Известие о том, что восстал Кронштадт, потрясло не только Советскую Россию, но и весь мир. Восстание именно в Кронштадте казалось нереальным, ведь именно балтийские моряки для всей России являлись символом Октября, а Кронштадт главным форпостом большевистской революции. Но так могли думать только те, кто не понимал всей специфики взаимоотношений матросов и советской власти.
Отрыв партийных верхов от низов, свертывание партийной демократии составили главное содержание партийного кризиса, который переживала партия большевиков, отражавшая как руководящая сила духовный и экономический кризис в стране. Именно он имел решающее значение в Кронштадтском восстании, что еще раз подчеркивает роль сознательного фактора среди его причин. Партийный кризис, как известно, был связан с дискуссией о профсоюзах, начатой в основном в ноябре 1920 года выдвижением Л. Д. Троцким лозунга о «перетряхивании» профсоюзов. Она была реакцией на пришедшие в вышеуказанное движение массы в сентябре 1920 года. И, конечно, в свете накопленного в Кронштадте революционного потенциала в среде партийных морских кругов, как докладывали позже чекисты в ЦК РКП(б), мода на оппозицию нашла горячий отзвук. Эта оппозиция была направлена, прежде всего, против командующего Балтийским флотом Ф. Ф. Раскольникова. Выступления партийных низов против него в известной степени можно считать первым этапом Кронштадтского восстания.

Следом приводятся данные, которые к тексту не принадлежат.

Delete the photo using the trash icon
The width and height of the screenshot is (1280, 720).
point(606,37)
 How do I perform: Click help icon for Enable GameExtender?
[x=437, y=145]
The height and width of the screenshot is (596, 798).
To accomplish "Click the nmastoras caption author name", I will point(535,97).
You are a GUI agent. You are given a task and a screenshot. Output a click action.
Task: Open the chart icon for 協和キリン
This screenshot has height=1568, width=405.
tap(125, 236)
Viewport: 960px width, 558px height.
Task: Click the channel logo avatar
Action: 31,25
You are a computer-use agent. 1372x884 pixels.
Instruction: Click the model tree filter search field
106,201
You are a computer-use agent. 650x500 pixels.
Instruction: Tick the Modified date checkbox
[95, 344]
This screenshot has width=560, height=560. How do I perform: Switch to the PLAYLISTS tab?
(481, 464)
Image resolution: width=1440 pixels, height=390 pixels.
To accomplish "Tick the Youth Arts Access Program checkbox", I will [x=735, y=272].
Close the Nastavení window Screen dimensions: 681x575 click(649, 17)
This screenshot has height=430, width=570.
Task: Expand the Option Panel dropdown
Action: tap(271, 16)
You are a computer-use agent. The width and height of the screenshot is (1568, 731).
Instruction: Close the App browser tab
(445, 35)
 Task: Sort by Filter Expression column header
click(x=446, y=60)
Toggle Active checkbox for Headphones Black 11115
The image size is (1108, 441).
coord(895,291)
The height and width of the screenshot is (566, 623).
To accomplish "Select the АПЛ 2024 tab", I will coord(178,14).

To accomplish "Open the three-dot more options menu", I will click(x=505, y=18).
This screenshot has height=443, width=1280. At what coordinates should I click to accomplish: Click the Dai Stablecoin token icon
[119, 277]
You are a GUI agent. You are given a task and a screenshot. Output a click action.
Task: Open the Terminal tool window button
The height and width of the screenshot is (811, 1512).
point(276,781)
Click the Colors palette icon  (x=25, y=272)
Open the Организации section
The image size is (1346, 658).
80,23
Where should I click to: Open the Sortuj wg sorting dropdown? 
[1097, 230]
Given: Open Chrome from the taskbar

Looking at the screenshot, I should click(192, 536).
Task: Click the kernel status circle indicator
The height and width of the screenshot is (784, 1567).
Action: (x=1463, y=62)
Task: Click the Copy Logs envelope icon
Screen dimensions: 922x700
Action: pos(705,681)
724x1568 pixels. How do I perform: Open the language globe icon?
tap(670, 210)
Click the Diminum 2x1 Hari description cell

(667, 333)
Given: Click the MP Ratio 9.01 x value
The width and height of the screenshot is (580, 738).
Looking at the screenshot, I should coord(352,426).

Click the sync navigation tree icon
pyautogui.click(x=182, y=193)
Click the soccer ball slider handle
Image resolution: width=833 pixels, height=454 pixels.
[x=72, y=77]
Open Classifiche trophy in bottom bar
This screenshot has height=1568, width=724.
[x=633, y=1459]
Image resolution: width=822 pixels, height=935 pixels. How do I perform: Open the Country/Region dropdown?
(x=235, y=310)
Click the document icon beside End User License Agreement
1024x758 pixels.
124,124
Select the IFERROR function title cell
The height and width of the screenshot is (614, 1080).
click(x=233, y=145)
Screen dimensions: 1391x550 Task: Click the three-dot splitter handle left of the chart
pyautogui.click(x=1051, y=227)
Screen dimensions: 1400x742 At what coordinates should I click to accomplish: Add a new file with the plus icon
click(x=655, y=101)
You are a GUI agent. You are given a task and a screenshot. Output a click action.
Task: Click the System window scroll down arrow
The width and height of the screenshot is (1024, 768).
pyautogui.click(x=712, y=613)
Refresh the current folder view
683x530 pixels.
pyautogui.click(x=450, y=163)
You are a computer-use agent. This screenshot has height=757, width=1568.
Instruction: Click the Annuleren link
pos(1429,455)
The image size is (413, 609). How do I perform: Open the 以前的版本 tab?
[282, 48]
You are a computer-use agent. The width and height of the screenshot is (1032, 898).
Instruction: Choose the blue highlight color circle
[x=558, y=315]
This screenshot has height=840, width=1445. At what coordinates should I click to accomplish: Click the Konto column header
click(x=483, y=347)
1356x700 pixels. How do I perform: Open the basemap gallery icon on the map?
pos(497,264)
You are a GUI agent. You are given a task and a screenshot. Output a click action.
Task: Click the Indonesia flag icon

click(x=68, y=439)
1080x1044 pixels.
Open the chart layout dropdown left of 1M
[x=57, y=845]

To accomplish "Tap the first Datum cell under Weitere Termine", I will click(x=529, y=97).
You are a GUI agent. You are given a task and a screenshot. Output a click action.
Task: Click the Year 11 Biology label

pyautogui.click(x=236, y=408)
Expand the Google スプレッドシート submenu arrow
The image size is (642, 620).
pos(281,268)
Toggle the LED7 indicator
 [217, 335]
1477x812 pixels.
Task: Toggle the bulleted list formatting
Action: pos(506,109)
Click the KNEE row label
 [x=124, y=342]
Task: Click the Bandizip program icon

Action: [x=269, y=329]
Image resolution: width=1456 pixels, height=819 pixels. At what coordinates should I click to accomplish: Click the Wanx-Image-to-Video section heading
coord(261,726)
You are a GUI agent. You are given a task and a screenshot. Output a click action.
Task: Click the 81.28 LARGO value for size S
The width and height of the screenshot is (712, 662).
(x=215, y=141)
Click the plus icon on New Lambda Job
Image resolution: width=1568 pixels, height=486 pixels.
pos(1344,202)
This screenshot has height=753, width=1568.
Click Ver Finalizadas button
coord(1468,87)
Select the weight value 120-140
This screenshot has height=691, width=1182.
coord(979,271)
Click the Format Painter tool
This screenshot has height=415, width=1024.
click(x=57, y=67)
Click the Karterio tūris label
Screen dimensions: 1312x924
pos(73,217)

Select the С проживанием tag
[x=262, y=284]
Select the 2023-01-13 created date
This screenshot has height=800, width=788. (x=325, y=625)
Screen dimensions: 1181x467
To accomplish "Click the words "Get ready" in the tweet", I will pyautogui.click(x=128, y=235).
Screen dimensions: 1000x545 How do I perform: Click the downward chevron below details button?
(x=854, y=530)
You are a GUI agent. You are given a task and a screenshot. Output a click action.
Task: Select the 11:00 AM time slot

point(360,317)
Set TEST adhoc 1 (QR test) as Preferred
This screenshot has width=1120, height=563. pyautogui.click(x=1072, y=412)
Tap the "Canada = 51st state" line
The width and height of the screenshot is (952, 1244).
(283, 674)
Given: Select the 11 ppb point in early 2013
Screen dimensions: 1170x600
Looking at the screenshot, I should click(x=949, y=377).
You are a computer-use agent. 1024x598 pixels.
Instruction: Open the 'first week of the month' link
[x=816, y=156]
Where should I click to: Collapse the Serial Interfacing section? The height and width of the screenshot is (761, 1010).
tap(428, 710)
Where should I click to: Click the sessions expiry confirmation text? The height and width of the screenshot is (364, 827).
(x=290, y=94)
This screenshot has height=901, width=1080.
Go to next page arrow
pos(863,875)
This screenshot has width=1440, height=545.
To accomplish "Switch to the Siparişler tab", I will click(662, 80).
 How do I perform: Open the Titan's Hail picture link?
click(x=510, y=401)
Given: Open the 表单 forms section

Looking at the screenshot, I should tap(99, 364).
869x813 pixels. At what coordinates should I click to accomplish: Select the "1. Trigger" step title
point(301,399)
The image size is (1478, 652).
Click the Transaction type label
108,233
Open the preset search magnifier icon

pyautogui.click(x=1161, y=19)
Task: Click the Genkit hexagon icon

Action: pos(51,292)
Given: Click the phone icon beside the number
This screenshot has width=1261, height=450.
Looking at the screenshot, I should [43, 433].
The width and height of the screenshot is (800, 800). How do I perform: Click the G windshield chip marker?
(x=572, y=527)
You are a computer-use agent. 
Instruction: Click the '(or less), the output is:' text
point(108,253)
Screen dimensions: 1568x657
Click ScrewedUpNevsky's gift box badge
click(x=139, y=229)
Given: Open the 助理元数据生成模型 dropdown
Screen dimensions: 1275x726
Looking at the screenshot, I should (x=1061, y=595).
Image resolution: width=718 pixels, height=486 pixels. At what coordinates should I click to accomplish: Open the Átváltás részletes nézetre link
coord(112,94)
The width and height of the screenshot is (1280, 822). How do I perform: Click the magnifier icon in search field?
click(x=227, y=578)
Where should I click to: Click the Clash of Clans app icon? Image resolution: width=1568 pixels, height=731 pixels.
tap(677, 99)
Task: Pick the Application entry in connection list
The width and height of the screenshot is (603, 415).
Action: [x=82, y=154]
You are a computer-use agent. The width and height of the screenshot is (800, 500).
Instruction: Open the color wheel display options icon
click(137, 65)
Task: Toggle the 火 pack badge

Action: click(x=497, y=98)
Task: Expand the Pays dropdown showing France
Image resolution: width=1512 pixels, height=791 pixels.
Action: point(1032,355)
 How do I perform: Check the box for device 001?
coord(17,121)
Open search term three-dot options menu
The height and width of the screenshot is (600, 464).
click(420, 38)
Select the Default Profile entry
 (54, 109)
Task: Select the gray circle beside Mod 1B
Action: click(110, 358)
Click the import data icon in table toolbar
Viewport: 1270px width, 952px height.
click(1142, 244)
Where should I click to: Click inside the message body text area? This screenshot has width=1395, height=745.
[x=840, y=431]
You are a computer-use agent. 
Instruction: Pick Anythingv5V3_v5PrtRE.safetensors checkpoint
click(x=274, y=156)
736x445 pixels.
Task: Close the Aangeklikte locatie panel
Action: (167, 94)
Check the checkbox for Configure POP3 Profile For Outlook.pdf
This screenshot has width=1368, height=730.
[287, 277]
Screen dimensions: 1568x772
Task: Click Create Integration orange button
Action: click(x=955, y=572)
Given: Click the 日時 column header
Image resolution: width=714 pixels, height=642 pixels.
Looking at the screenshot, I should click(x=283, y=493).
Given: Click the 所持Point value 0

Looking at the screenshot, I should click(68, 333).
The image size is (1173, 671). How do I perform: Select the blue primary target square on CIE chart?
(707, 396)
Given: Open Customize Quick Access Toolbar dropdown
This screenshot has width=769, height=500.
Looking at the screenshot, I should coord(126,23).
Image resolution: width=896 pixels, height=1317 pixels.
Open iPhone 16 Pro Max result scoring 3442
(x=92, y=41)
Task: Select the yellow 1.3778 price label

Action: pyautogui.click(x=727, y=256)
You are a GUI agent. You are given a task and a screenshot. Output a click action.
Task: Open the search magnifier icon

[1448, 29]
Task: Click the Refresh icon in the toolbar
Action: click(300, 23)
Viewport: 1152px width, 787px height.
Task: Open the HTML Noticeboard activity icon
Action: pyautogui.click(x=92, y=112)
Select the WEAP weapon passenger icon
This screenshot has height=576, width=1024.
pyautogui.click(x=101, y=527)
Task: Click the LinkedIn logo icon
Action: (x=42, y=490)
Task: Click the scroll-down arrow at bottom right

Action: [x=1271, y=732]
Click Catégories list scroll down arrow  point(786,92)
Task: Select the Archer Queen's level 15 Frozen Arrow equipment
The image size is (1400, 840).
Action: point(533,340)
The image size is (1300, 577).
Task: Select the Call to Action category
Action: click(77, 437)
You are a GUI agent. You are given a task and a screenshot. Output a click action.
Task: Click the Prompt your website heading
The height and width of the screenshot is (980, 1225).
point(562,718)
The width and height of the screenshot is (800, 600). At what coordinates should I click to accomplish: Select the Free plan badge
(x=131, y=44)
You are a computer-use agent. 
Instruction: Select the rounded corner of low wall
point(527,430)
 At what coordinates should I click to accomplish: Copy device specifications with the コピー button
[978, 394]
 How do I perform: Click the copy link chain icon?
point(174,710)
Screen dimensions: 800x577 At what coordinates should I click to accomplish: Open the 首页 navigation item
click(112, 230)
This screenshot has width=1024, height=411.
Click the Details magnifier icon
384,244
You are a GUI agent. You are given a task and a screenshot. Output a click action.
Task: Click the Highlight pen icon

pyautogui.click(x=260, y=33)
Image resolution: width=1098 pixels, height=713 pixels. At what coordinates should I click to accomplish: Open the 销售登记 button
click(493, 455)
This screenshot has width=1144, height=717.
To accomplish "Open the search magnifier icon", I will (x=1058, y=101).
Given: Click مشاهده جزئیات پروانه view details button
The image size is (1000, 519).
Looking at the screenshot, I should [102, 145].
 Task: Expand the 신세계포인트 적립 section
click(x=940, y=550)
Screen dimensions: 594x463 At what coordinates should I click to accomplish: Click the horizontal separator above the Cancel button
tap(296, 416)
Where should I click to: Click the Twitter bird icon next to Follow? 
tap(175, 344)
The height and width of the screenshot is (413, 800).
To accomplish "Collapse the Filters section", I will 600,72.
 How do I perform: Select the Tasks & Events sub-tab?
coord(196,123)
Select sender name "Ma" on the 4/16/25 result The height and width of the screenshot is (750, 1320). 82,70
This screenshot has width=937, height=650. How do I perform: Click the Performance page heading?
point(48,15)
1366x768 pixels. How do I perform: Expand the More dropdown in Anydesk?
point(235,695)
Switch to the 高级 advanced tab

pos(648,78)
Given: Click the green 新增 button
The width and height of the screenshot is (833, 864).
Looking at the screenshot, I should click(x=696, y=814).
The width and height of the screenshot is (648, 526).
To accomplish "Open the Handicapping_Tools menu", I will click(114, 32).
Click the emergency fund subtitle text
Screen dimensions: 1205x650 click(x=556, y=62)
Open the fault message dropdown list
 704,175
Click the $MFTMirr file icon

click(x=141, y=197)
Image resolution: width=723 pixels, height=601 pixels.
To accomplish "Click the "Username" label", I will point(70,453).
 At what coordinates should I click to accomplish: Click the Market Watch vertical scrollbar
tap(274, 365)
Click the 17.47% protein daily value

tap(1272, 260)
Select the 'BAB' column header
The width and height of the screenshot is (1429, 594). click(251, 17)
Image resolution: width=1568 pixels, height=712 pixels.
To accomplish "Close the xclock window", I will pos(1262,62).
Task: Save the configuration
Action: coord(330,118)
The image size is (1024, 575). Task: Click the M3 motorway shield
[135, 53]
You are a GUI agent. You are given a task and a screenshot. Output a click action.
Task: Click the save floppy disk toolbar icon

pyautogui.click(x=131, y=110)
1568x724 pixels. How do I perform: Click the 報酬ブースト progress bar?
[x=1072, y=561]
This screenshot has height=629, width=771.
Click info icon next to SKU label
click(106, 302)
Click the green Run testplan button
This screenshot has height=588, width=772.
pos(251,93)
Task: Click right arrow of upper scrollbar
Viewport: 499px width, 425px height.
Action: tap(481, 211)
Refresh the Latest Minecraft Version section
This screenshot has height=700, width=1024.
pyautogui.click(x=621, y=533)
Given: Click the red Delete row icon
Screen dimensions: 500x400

Все больше отдаляясь от коммунистической партии из-за разгоравшейся борьбы, восставшие кронштадтцы не испытывали особых симпатий к другим партиям. Они стремились подчеркивать свою беспартийность. Советская литература стремилась связать кронштадтцев с политической оппозицией, данный факт часто или игнорировали, или трактовали в пользу «правизны», правых партий: от меньшевиков и эсеров до «бело-генеральских». Однако в резолюции 1 марта кронштадтцы ясно выразили свои предпочтения, включили требование свободы слова для левых социалистических партий, то есть советских партий, стоящих левее лозунга Учредительного собрания: большевиков, анархистов, левых эсеров, максималистов. Правда, кронштадтские низы трактовали это положение в основном в отношении свободы для анархистов и левых эсеров (относительно максималистов они не имели ничего против, в отличие от большевиков, но те были просто незаметны). Однако в этом требовании главным было не признание левыми тех или иных партий, а свобода слова, то есть требование демократии. Так, признавать свободу слова за большевиками из числа противников выступления кронштатцам было не просто, но и по отношению к ним Ревком стремился делать это. Он давал им слово на собраниях, заключённым разрешал выпускать стенгазету, не замалчивал, а, наоборот, стремился перепечатывать правительственные воззвания, особенно в первые дни. Что касается коммунистов – сторонников восстания, то для них не было каких-то специально установленных ограничений в политической деятельности и гласности.